**Aim of the exercise:** What is needed here is a verbatim copy of the records that follow.

[Stored items]
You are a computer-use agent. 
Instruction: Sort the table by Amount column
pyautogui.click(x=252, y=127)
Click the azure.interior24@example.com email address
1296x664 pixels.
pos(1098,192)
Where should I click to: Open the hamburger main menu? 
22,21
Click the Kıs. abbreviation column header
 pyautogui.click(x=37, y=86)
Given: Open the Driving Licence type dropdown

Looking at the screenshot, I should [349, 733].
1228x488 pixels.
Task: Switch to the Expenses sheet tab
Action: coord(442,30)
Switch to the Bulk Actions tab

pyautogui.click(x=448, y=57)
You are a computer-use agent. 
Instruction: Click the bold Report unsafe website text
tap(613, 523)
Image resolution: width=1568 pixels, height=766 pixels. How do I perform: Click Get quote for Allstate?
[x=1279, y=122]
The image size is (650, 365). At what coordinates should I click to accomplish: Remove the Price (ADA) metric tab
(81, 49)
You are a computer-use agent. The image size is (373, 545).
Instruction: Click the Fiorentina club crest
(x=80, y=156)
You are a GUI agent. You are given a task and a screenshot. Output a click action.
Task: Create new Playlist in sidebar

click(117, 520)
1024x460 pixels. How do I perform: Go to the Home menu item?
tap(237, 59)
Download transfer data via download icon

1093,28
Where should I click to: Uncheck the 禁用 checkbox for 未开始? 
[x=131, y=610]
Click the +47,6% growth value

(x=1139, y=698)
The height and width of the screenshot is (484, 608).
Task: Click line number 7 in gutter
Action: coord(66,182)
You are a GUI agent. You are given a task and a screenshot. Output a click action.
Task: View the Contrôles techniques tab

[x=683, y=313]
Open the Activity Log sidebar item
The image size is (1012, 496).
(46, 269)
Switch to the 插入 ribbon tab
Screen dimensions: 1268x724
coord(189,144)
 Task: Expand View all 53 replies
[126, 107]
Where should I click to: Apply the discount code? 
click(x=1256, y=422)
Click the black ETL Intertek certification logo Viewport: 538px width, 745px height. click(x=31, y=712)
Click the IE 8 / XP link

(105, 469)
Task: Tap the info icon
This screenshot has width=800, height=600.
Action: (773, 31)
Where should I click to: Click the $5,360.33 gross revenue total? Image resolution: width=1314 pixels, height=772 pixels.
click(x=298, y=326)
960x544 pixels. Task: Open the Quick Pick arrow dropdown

**Answer for this exercise:**
You are a computer-use agent. 
Instruction: Sort the table by Amount column
pyautogui.click(x=252, y=127)
Click the azure.interior24@example.com email address
1296x664 pixels.
pos(1098,192)
Where should I click to: Open the hamburger main menu? 
22,21
Click the Kıs. abbreviation column header
 pyautogui.click(x=37, y=86)
Given: Open the Driving Licence type dropdown

Looking at the screenshot, I should [349, 733].
1228x488 pixels.
Task: Switch to the Expenses sheet tab
Action: coord(442,30)
Switch to the Bulk Actions tab

pyautogui.click(x=448, y=57)
You are a computer-use agent. 
Instruction: Click the bold Report unsafe website text
tap(613, 523)
Image resolution: width=1568 pixels, height=766 pixels. How do I perform: Click Get quote for Allstate?
[x=1279, y=122]
The image size is (650, 365). At what coordinates should I click to accomplish: Remove the Price (ADA) metric tab
(81, 49)
You are a computer-use agent. The image size is (373, 545).
Instruction: Click the Fiorentina club crest
(x=80, y=156)
You are a GUI agent. You are given a task and a screenshot. Output a click action.
Task: Create new Playlist in sidebar

click(117, 520)
1024x460 pixels. How do I perform: Go to the Home menu item?
tap(237, 59)
Download transfer data via download icon

1093,28
Where should I click to: Uncheck the 禁用 checkbox for 未开始? 
[x=131, y=610]
Click the +47,6% growth value

(x=1139, y=698)
The height and width of the screenshot is (484, 608).
Task: Click line number 7 in gutter
Action: coord(66,182)
You are a GUI agent. You are given a task and a screenshot. Output a click action.
Task: View the Contrôles techniques tab

[x=683, y=313]
Open the Activity Log sidebar item
The image size is (1012, 496).
(46, 269)
Switch to the 插入 ribbon tab
Screen dimensions: 1268x724
coord(189,144)
 Task: Expand View all 53 replies
[126, 107]
Where should I click to: Apply the discount code? 
click(x=1256, y=422)
Click the black ETL Intertek certification logo Viewport: 538px width, 745px height. click(x=31, y=712)
Click the IE 8 / XP link

(105, 469)
Task: Tap the info icon
This screenshot has width=800, height=600.
Action: (773, 31)
Where should I click to: Click the $5,360.33 gross revenue total? Image resolution: width=1314 pixels, height=772 pixels.
click(x=298, y=326)
960x544 pixels. Task: Open the Quick Pick arrow dropdown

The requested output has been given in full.